Trust: The Underrated Enabler

my-brothers

I was traveling from Cape Town to Panama to attend my mother’s funeral and my brothers agreed that I would speak at the ceremony. I was sitting on the plane trying to think what to write since she has been a huge influencer in my personal and professional life. It was an impossible task to fit it all in one speech. Then I decided to just focus in one word that will define her greatest legacy in my life. After hours of thinking that the perfect word was ‘trust’. She trusted me to do well, always. It didn’t matter how much I failed in something, she will always be there to cheer for me.

The best example of this is when I started playing baseball in youth leagues. For an entire summer, I did not hit the ball not even once. However, my mother would never miss a game and never stopped cheering louder than anyone else.  For the first time in my life I felt trusted and supported and I was not scared of failing. My biggest learning that summer, besides the fact that baseball was not my thing, was that my mother understood that in order to make it in life I would need to fail several times before I getting it right and she will be supporting and trusting that I will do my best. Over my life, I have had some successes and many failures, but I always have done my best and was never afraid to try it again. The trust I received from her over the years didn’t automatically make me a winner, it just didn’t make me a quitter.

Fail-free environment

If we take this to the team environment, trust will empower us to always do our best effort without the fear of failing since by doing so we will learn and will continue to improve. Do not take this as a license to fail since every time I heard from my mother “I trust that you will do your best”, I felt obligated to do so. In other words, in a trusting environment, people do not enjoy failing … they just are not afraid of losing.

I work in operational execution and the margin for error can be high. There is no substitute for real time hands-on training when it comes to the process of becoming a quality operator. So, trust is everything and I have been lucky enough to have a boss that pretty much reminds me of that motherly trust when mistakes are not pointed out, just the learning that comes from that mistake. Is a beautiful and fun environment, we even make fun of our own mess and make learning in such hectic situations very enjoyable.

So if failing part of the learning process, so is support. The whole team supports and assist if necessary. Open and honest feedback is a daily thing. Everybody participates in ongoing training and assistance on sharing workload if the new guy cannot handle it.

Because of this, every time I look for a new position I do research about how trust is managed within that specific team and if I will be in a key position to influence trust.
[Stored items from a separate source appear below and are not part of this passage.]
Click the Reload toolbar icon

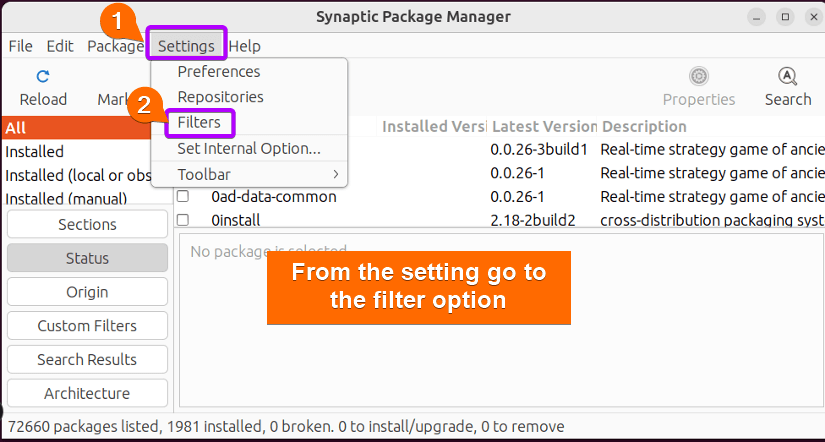click(x=43, y=77)
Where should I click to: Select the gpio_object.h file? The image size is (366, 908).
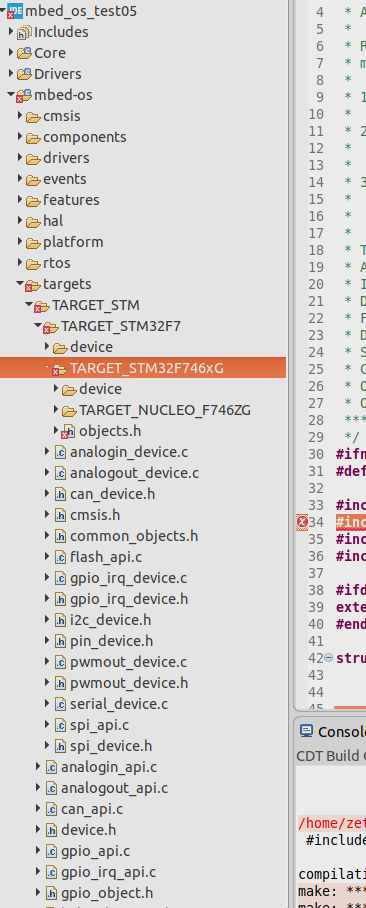[x=107, y=892]
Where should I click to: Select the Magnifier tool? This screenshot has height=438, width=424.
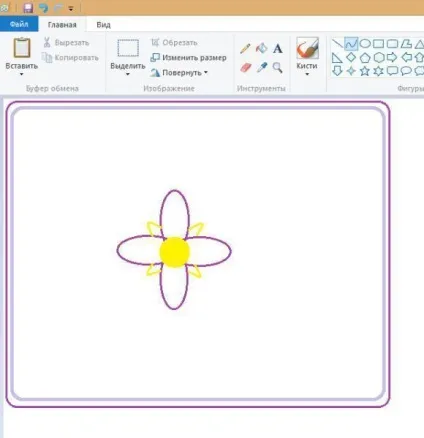pos(278,68)
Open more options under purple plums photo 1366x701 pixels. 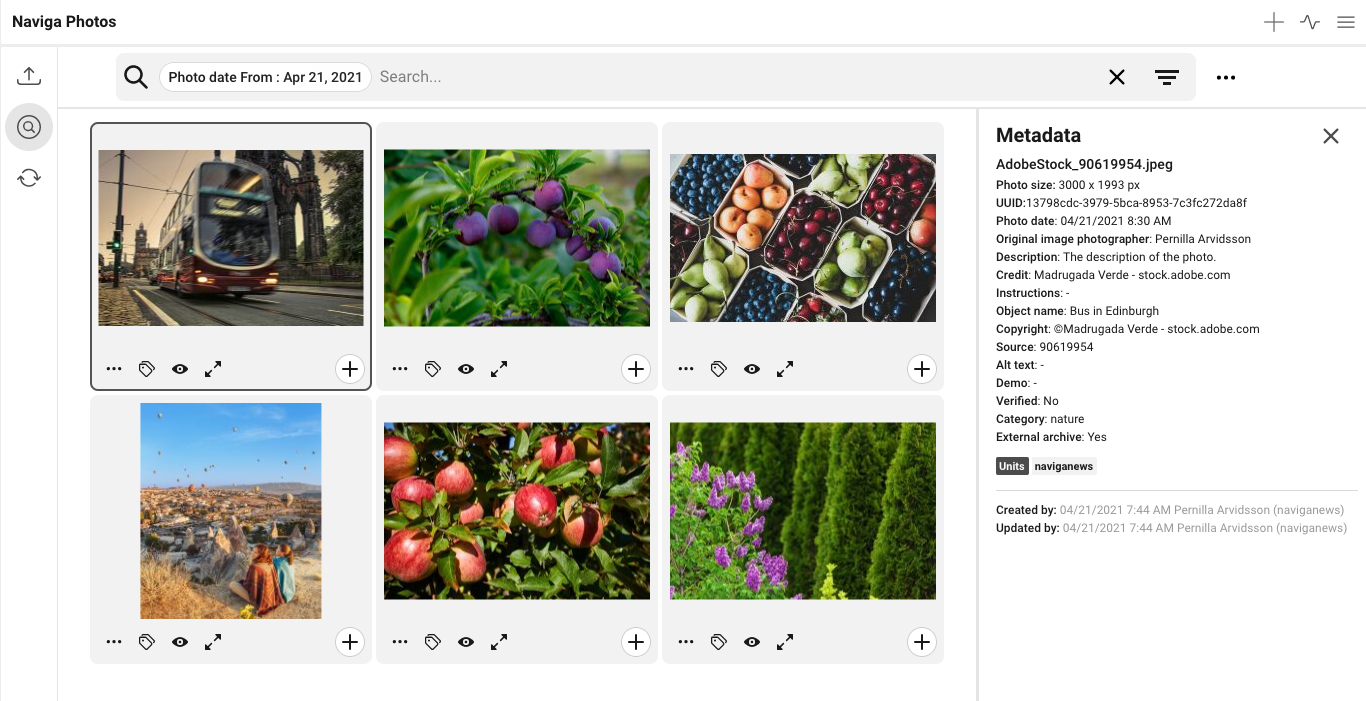point(400,369)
I like what I do and trust just enables me to be passionate about it.

Trust starts with you

Now, don’t get me wrong. My mother was a tough lady and in order to be trusted and supported, I needed to earn it. For example, when I was a teenager we did not have cellphones. So when I go out with friends, there was no way of double checking on me. My mother told me once “If I find out that you go to a different place from the one you told me, it won’t be good”. My brothers and I used to joke about her being a ‘human lie detector’ so we will never dare to lie about it, because she trusted us not to. She is not with us now, but the trust remained within my brothers and I.

Going back to team environment, I recently saw a documentary about one of the greatest coaches of all time, Sir Alex Ferguson, often referred as a father figure for some and a tough guy for others. In the documentary, they explained in a very practical way the balance between being loved and being feared. They draw a horizontal line and wrote in one end the word ‘loved’ and in the other end the word ‘feared’ and in the middle the word ‘respect’. People who love you will go the extra mile for you and people who fear you will follow orders. The perfect balance is respect that is the consequence of a trusting environment and the responsibility to foster it is yours. Cheers!